The images are mindbending, not only because of what they signify but because they show the stars appearing in different places, compared to where we would see them here on Earth.

A view of Wolf 359 as seen from Earth, and as seen by the New Horizons spacecraft. Image Credit: NASA.
A view of Wolf 359 as seen from Earth, and as seen by the New Horizons spacecraft. Image Credit: NASA.
NH Stereo image for 3D, showing Proxima Centauri and Wolf 359. Image Credit: NASA.
NH Stereo image for 3D, showing Proxima Centauri and Wolf 359. Image Credit: NASA.
A view of Proxima Centauri as seen from Earth, compared to what New Horizons observed. Image Credit: NASA.
A view of Proxima Centauri as seen from Earth, compared to what New Horizons observed. Image Credit: NASA.
A gif showing Wolf 359 observed form Earth and New Horizons.
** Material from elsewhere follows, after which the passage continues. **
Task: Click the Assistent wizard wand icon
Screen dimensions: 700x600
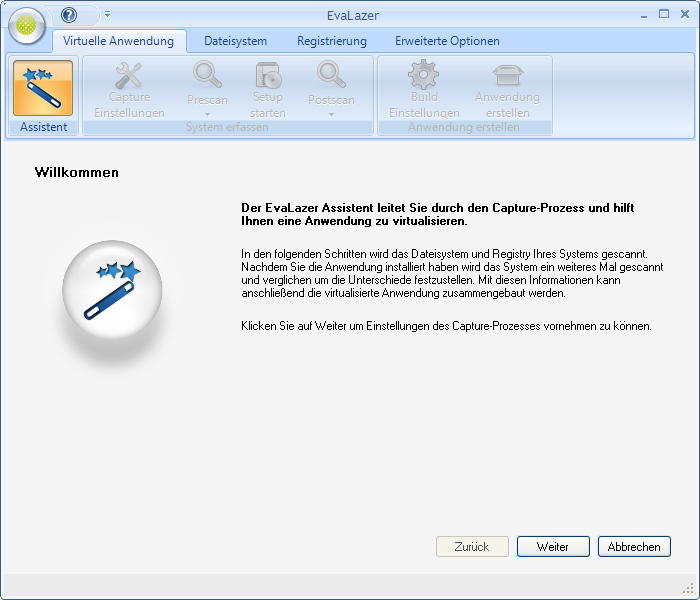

Image Credit: NASA.
A gif showing Wolf 359 observed form Earth and New Horizons. Image Credit: NASA.
A gif showing Proxima Centauri observed form Earth and New Horizons. Image Credit: NASA.
A gif showing Proxima Centauri observed form Earth and New Horizons. Image Credit: NASA.

By observing the star systems, the spacecraft conducted its first interstellar parallax experiment. Scientists have used the so-called parallax effect to measure distances to stars.

The Parallax effects essentially describe how stars appear to shift against its background when observed from different positions.

The easiest way one can observe the parallax effect is to experiment: place one finger at arm’s length and watch it move back and forth when observed successively with each eye. The same thing happens as our planet orbits our Sun, the stars change position.

However, since even the nearest stars to our Sun (Proxima Centauri is located at 4.243 lightyears from our Sun) are located at extreme distances of hundreds of thousands of times farther away than the diameter of our planet’s orbit, the parallax effect is small, and can only be measured with precise instruments. The human eye can not detect this shift.

New Horizons, on the other hand’, is more than equipped to make these kinds of observations. When comparing the images of the stars from our viewpoint on Earth with the images taken by the spacecraft, we can easily observe the stellar parallax.

“The New Horizons experiment provides the largest parallax baseline ever made — over 4 billion miles — and is the first demonstration of an easily observable stellar parallax,” explained Tod Lauer, New Horizons science team member from the National Science Foundation’s National Optical-Infrared Astronomy Research Laboratory.